[Material to process]
Segment Open

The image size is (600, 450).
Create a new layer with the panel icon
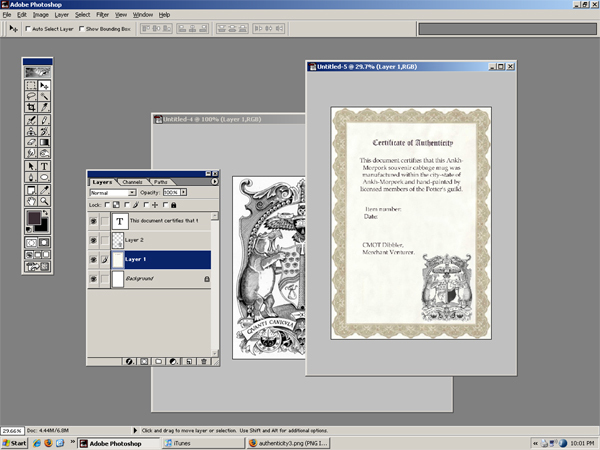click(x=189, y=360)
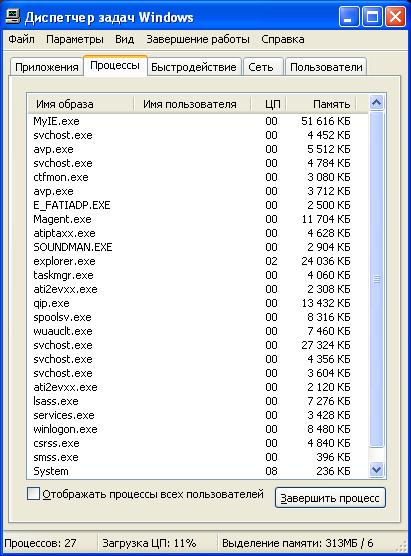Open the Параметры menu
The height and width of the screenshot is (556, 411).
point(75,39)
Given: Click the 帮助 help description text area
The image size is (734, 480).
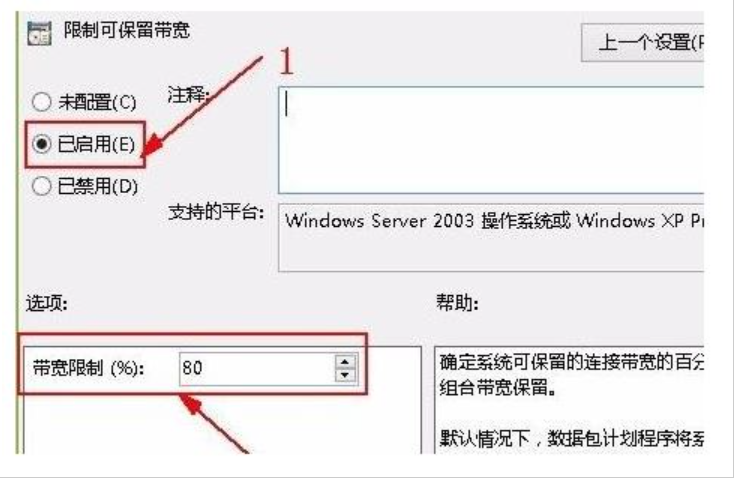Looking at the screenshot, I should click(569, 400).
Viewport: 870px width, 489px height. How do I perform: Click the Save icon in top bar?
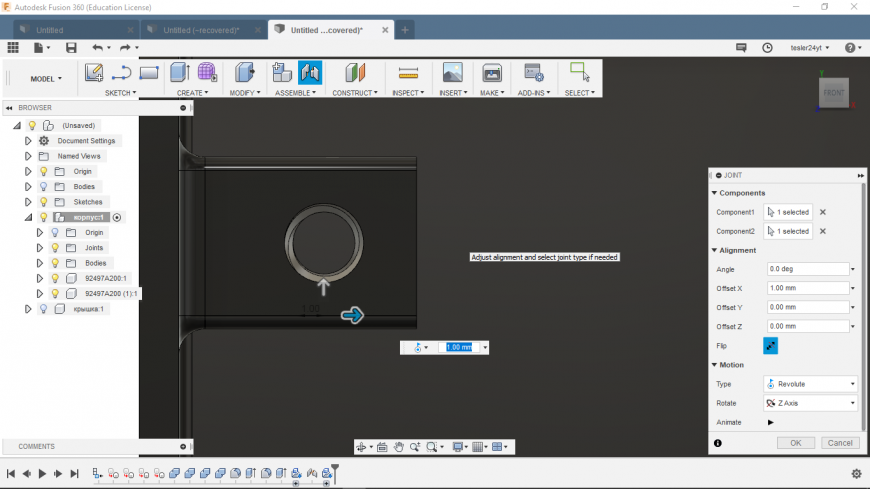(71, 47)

Segment Closed
Segment Open

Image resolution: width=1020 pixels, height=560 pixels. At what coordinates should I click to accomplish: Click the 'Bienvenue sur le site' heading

Segment Closed
Segment Open

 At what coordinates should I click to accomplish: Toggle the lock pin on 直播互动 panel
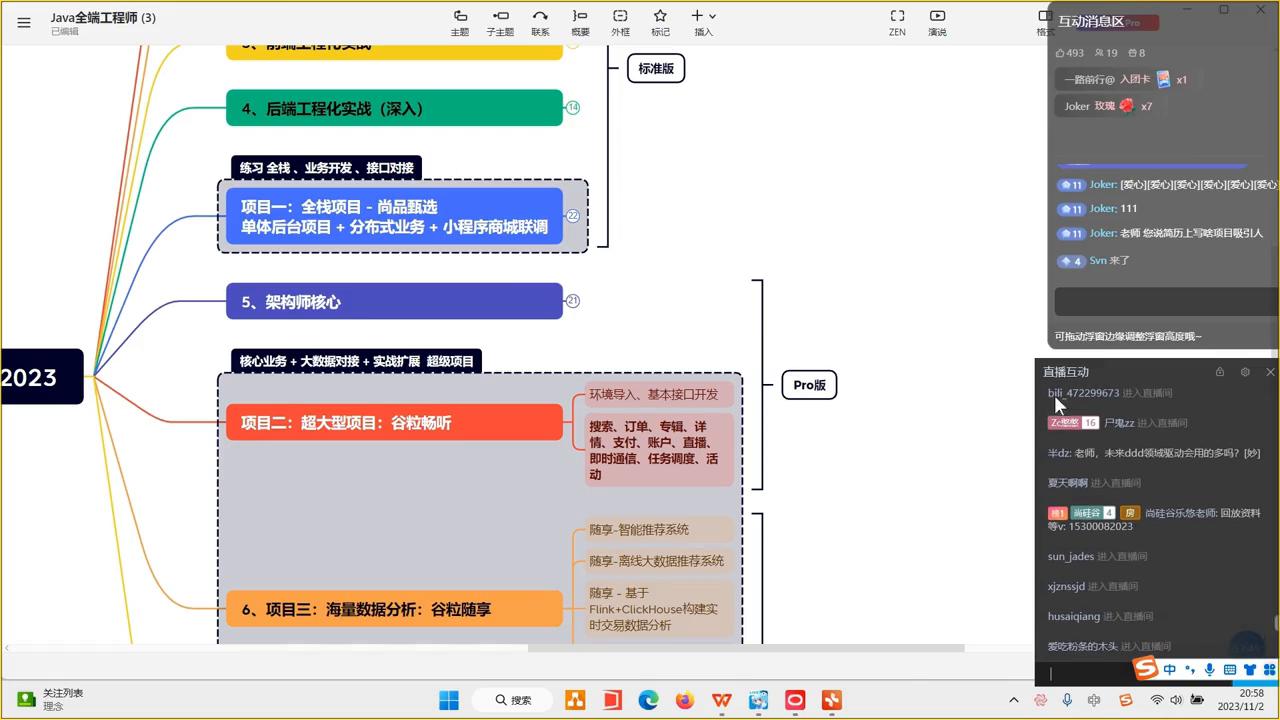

Segment Closed

[Try it]
Within the material, count the lines where the word "what" appears. The reply is that number and nothing more.

[Answer]
2